Wednesday, October 09, 2024

Dave Winer - a blogger for 30 years!

One thing that constantly humbles me is that no matter how much I put in the Tutor/Mentor library, it is only a small fraction of what is happening in the world.

Here's an example. A couple of days ago I saw a post on Twitter from Harold Jarche, about Dave Winer, who started blogging 30 years ago.


I've followed Harold and other pioneers of Internet networking and learning for many years and include links to his website in my library.  However, I don't recall every seeing a post by Dave Winer.   I started following him, like I do so many others. 

Today I saw this post by Dave, pointing to an article on the Daring Fireball blog (another that I did not know about, which has archives dating back to 2002). 


The article ends with this praise:

"He has such a distinctive writing voice that is impossible to imagine in any medium other than the web. But I think that’s because he helped define what writing not just on the web, but for the web, even meant."

Here's a post on Twitter by Harold Jarche, who has been writing about "Personal Knowledge Mastery" for the 20 years I've followed him.  Many of my own articles about learning parallel some of Harold's ideas.


Since I'm doing shout-outs to some of the pioneers who I've learned from over the past 30 years, Howard Rheingold, should also be recognized.  Here's a post that Howard shared on Mastodon.Cloud, about creating online community nearly 30 years ago. 


He points to this page.


In another post Howard points to an archive of Whole Earth publications (open here) , started in the 1990s. 


If you visit this section of the Tutor/Mentor library you'll find links to blogs written by Harold and Howard, and many others who I've added over the past 20 years.  I added a link to Dave Winer's blog today.  This is one of four sets of blog links in this part of the library.

> **Task goal**
Rewrite the stretch of the blog post from "Here's a post on" through "nearly 30 years ago.", changing "Twitter" to "X".

> **Given data**
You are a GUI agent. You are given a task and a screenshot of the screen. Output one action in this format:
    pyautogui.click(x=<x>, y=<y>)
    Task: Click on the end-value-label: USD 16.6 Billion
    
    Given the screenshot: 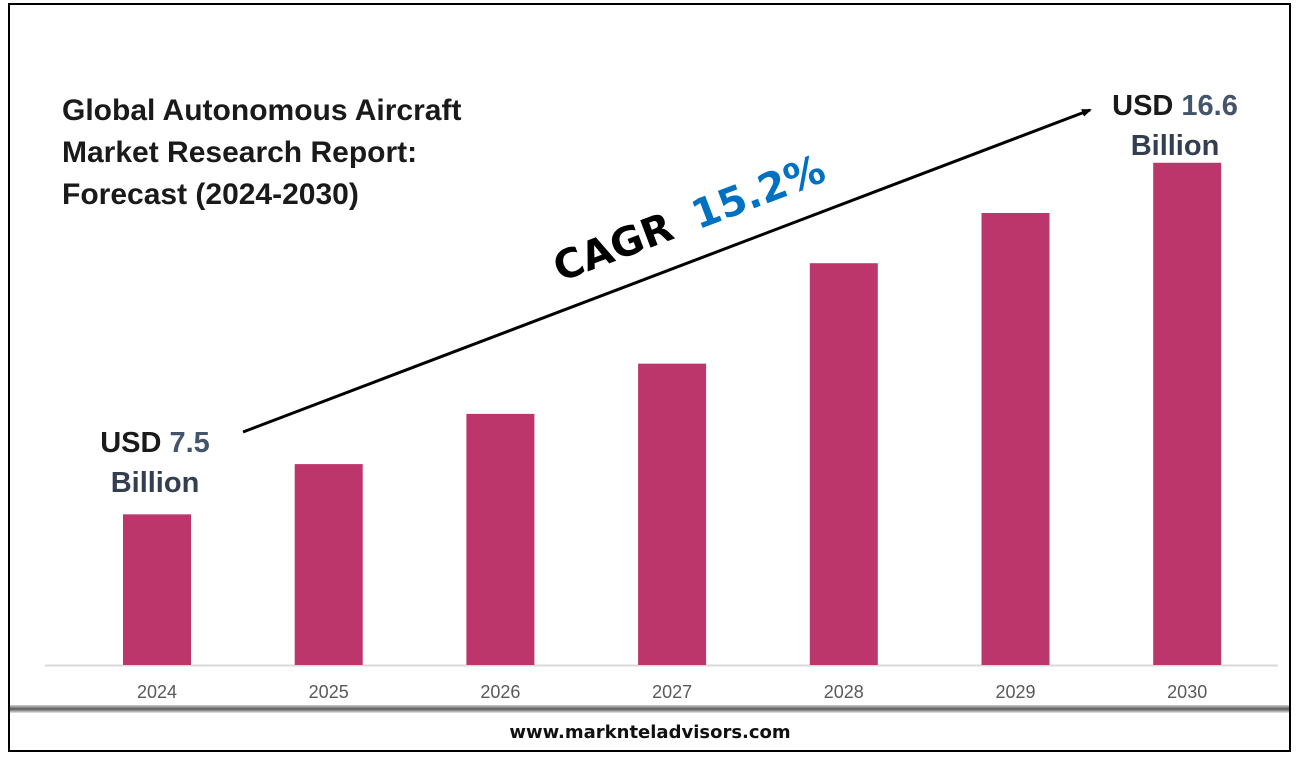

> **Response**
Here's a post on X by Harold Jarche, who has been writing about "Personal Knowledge Mastery" for the 20 years I've followed him.  Many of my own articles about learning parallel some of Harold's ideas.


Since I'm doing shout-outs to some of the pioneers who I've learned from over the past 30 years, Howard Rheingold, should also be recognized.  Here's a post that Howard shared on Mastodon.Cloud, about creating online community nearly 30 years ago.